DataOps — What Is It And Why Should You Care?

Basic concepts and available tools to achieve the data pipeline you dream for

Ivelina Yordanova
Better Programming

--

Photo by Sigmund on Unsplash

So, I realize I am a bit late on this since the concept of DataOps has been around for about as long as I have been in tech but I came across that recently and after reading up on it I thought there might be other people like me whose mind will be blown by this. There are lots of good ideas that can be implemented separately, incrementally and even if you don’t get to a one-button-does it all solution there’s much to be won by following the principles in the framework. What’s more, having the framework literally frames a lot of individual concepts all in one bundle makes individual concepts make more sense and gives you an ideal goal to strive for.

What is DataOps then and why does it sound so much like DevOps?

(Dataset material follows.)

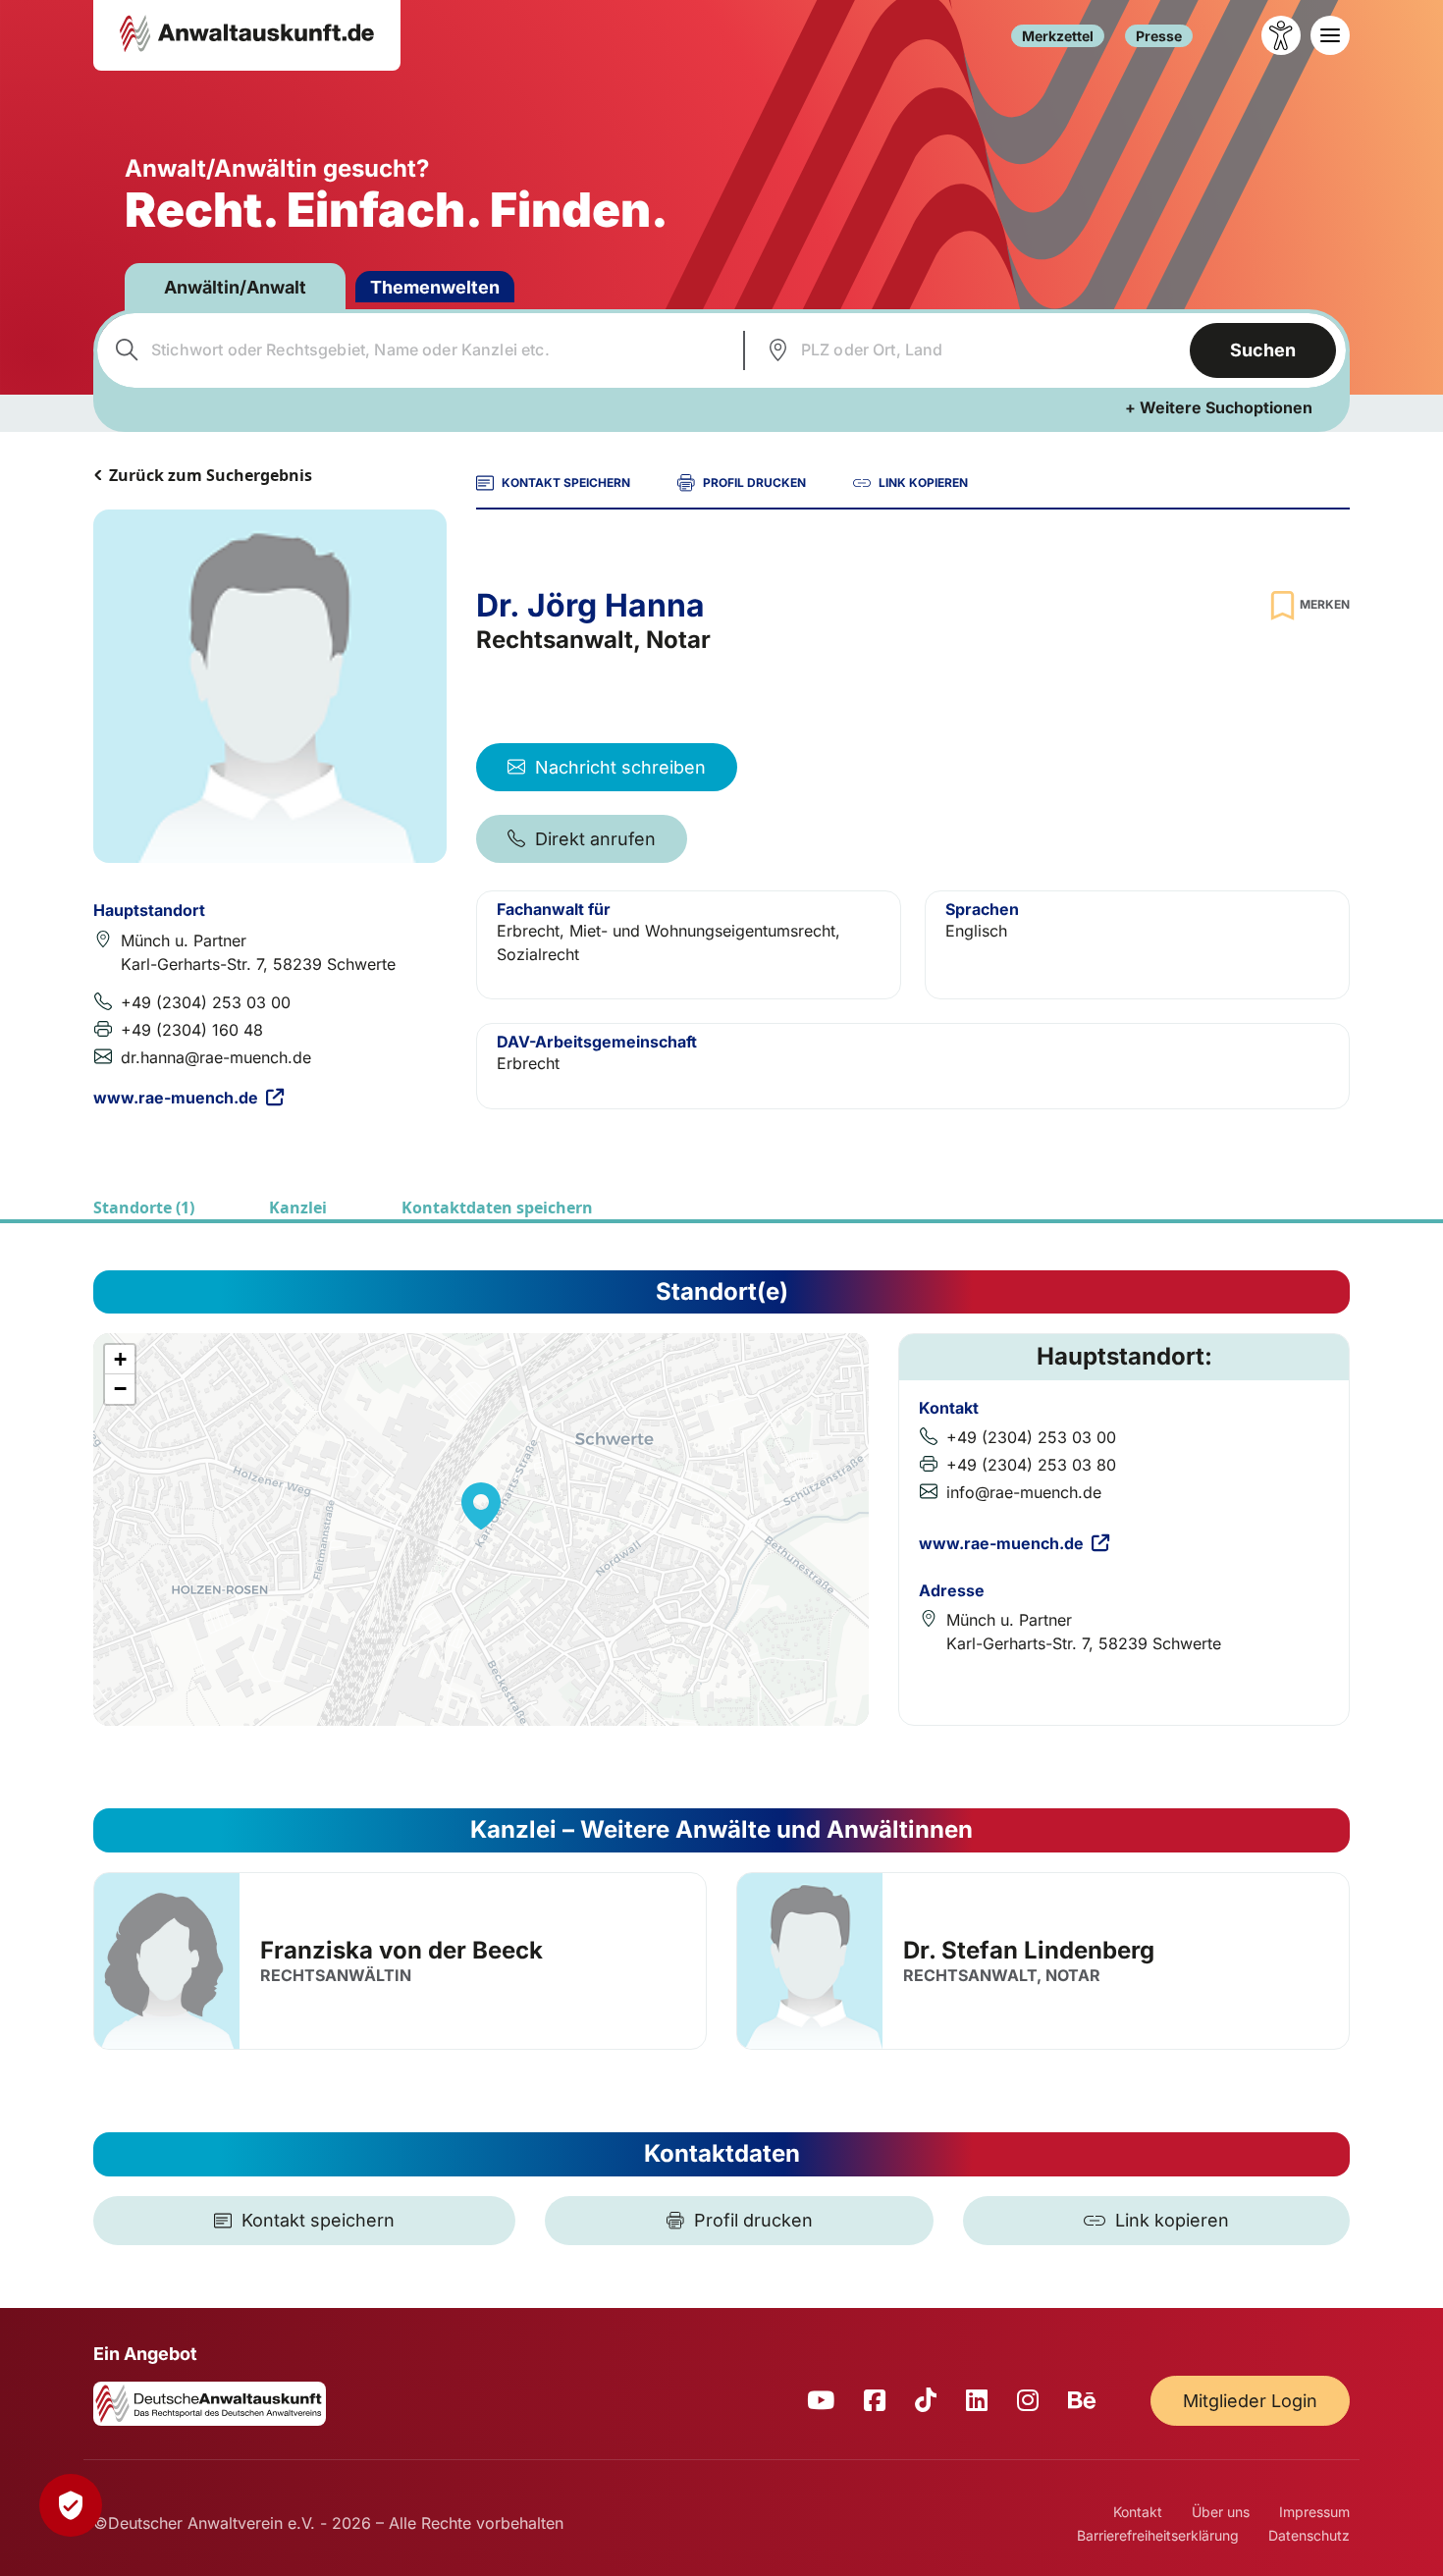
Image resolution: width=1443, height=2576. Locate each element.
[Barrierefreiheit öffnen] (1281, 35)
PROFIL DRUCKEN (754, 482)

DevOps is a combination of principles for ways of working within an organization, best practices, and tools that help companies develop and deliver software quickly. The aim is to automate as much as possible of the product lifecycle (build, test, deploy etc). Keywords here are continuous integration (CI) and continuous delivery (CD) of software by leveraging on-demand IT resources (infrastructure as code), hence the name — “DEVelopment” + “OPerationS”/IT. This is in a way the practical side or the implementation making the Agile methodology possible.

DataOps is being described in short as DevOps applied to data, which is a nice summary but it’s not telling much. Everyone that’s ever worked with a more complex system knows that there are more variables going into delivering value from a data product than into a software one. So, let’s dig in a bit deeper. Yes, the goal is the same — delivering value quickly in a predictable and reliable way. However, DataOps is aiming to solve the challenge of not only delivering your data-ingestion-and-transformation jobs, models and analytics as versioned code but also the data itself. It tries to balance agility with governance — one speeds up delivery, and the other guarantees the security, quality, and deliverability of your data.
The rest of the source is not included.